Cardinal Pietro Parolin has said that he is “very sorry” about Cardinal Joseph Zen’s arrest earlier this week and hopes it will not complicate the Holy See’s dialogue with China.
“I would like to express my closeness to the cardinal who was freed and treated well,” Parolin said on May 12, according to Vatican News, the Holy See’s online news portal.
The Vatican Secretary of State, a key architect of the Holy See’s provisional agreement with Chinese authorities on the appointment of bishops, added that Zen’s arrest in Hong Kong should not be read as “a disavowal” of the agreement with Beijing, which is up for renewal this fall.
Parolin told journalists that his “most concrete hope is that initiatives like this cannot complicate the already complex and not simple path of dialogue between the Holy See and the Church in China.”
Archbishop Paul Gallagher, the Vatican’s Secretary for Relations with States, said in an interview on the same day with an Italian television program, Tg2 Post, that the Vatican’s dialogue with Chinese Communist Party officials was “not always easy” and “the desired results” have not always been seen.
The Russia-Ukraine war
Gallagher also spoke about the war in Ukraine, where he is due to travel next week and expected to meet with the Ukrainian Foreign Minister Dmytro Kuleba in Kyiv on May 20.
“I believe that great powers like the United States and China, members of the Security Council, have a very important role in this moment, and we must appeal to them to fulfill their responsibilities with a deep sense of morality and urgency,” the 68-year-old English archbishop said.
The Vatican’s equivalent of a foreign minister said at another point in the interview that “Ukraine has the right to defend itself,” but added that it was essential to avoid an arms race.

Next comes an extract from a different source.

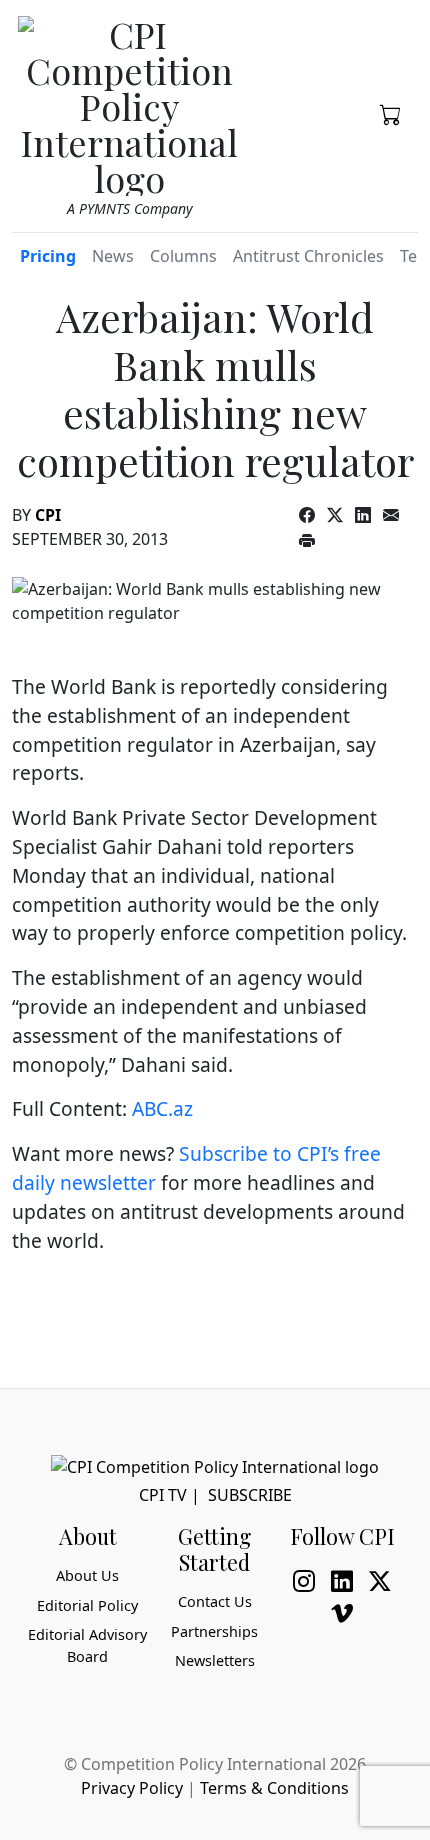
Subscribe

Parolin, in his comments to journalists on the sidelines of an event at the Pontifical Gregorian University on Pope John Paul I, reiterated his desire “to have some clear parameters to address the issue of weapons in the most just and moderate way possible” in the Ukraine war.
“Eventually they will have to find a solution, because geography forces them to live, not together, but close together; they share a border that is many thousands of kilometers in length,” he said.
“It is a pity,“ he added, “that we still have not understood the lesson that instead of doing all this slaughter and producing all this rubble, solutions could be found sooner — what the Holy See has always hoped for.“
China-Holy See relations
The cardinal’s comments on China come as the Holy See’s provisional agreement with Beijing is due to expire in October.
It is unclear what impact Zen’s arrest will have on the discussions between the Holy See and Chinese authorities about the renewal of the agreement, which was first signed in 2018 and renewed in 2020.
Beijing’s foreign ministry office in Hong Kong said this week that the arrest of the cardinal this week was “completely irrelevant to the occupation or religious background of the persons arrested.”
“The persons concerned are suspected of conspiracy to collude with foreign countries or foreign forces to endanger national security — an act of severe nature,” the government said.
Zen, who has been released on bail, was arrested on May 11 with at least four others for his role as a trustee of the 612 Humanitarian Relief Fund, which helped pro-democracy protesters to pay their legal fees.
More than 180 people in Hong Kong have been arrested since a sweeping National Security Law came into force in the former British colony, criminalizing previously protected civil liberties under the headings of “sedition“ and “foreign collusion.”
Pope Francis recorded a video message for Hong Kong Catholics in March in which he said: “It takes patience to hope.”
“I wish you to be good citizens and that you are courageous in the face of the challenges of the time,” the pope said.